Part I, by Ven, Mahasi Sayadaw
A person after achieving jhana by developing metta bhavana can reach the stage of arahatta phala if he continues to contemplate Vipassana depending on that metta jhana as a basis. Even if falling short of arahatta phala, he can reach anagami-magga-phala and become an Anagami. The way to contemplate is to first enter into metta jhana, and when this jhanic mind ceases, it is to contemplate on that jhana. This method of plunging in jhana and then contemplating jhana in turn by developing and contemplating Samatha and Vipassana in pairs, is called “yuganaddha”, i.e., equipping oneself with meditation in pairs. The method of meditating Vipassana is the same as the method of contemplating and noting by the present Yogis. It is to contemplate and note what has been seen, or heard, or contacted, or imagined as “seeing”, “hearing”, “contacting”, or “imagining”, as the case may be. In the same way, after the occurrence of the jhanic-mind, this jhanic-mind will have to be contemplated and noted. The only difference is that a person who has attained jhana, contemplates the jhanic-mind, whereas the present Yogis, not being endowed with the jhanic-mind, should contemplate and note the mind or consciousness that is aware of what has been seen, etc.
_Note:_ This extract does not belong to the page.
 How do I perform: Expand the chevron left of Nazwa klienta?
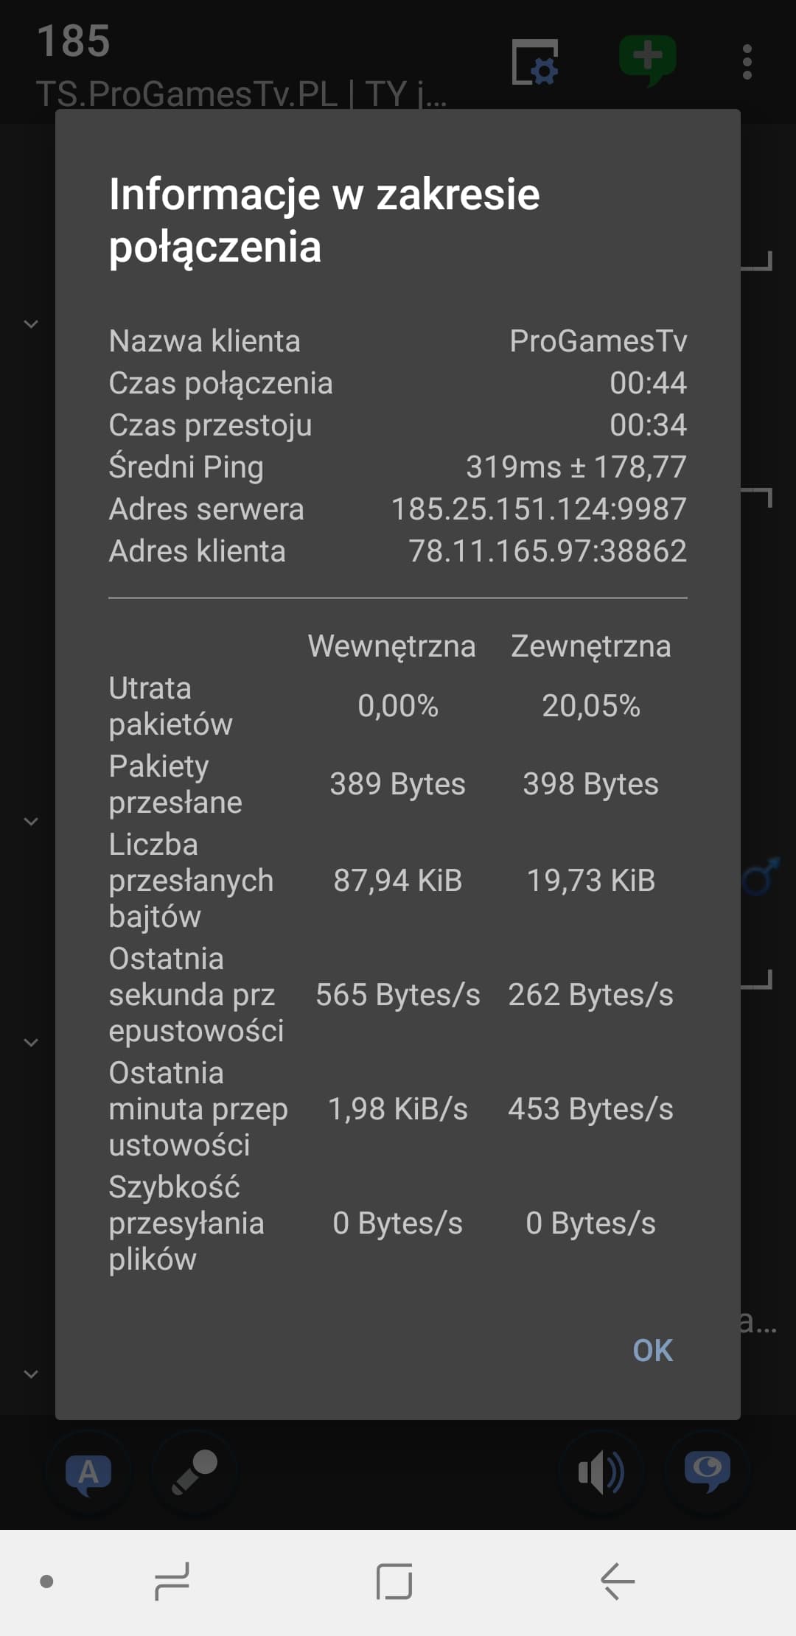(31, 324)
What shall be done now according to the method of yuganaddha contemplation, is to develop metta reciting as: “May all be happy”. Then, contemplate with mindfulness on loving-kindness in turn. Developing metta along with the contemplation of metta-mindfulness in pairs, is the method. If so contemplated, the mind that is intended to radiate to a particular person while recitation is made, rupa – the material element which utters, the sense-object of voice which sounds, and the mind-consciousness which dwells in his heart while reciting as: “May all be happy”, will all be found vanishing instantaneously and continually. Such realisation or awareness is the genuine Vipassana insight knowledge which knows the characteristics of impermanence. This is stated as, “khayatthena aniccam” (having ceased or vanished in a moment, it is impermanent). Let us bear it in mind and contemplate in the course of our recitation in the following manner:
May all those monks, individuals and Yogis residing in this meditation centre be happy. (repeat)
May all beings in this meditation centre be happy. (repeat)
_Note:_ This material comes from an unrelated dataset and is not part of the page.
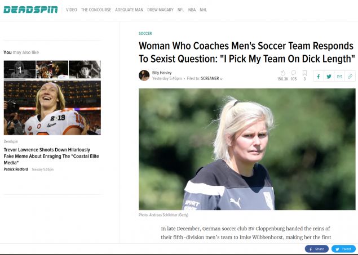Screen dimensions: 358x255
Task: Click the flame views icon
Action: tap(282, 73)
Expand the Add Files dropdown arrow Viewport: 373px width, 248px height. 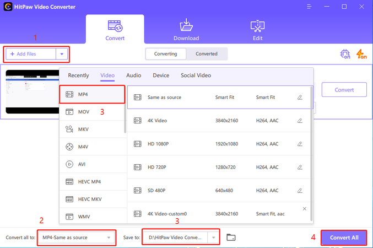62,54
May all monks and individuals within this township be happy. (repeat)
May all beings in this township be happy. (repeat)
May all people living in the Union of Burma be happy. (repeat).
May all beings be happy. (repeat)
Every time it is recited as: “May all be happy” with consciousness, the mind that is put into this consciousness, and the mind that intends to recite, the bodily behaviour, and the sense object of the voice which utters, immediately vanish.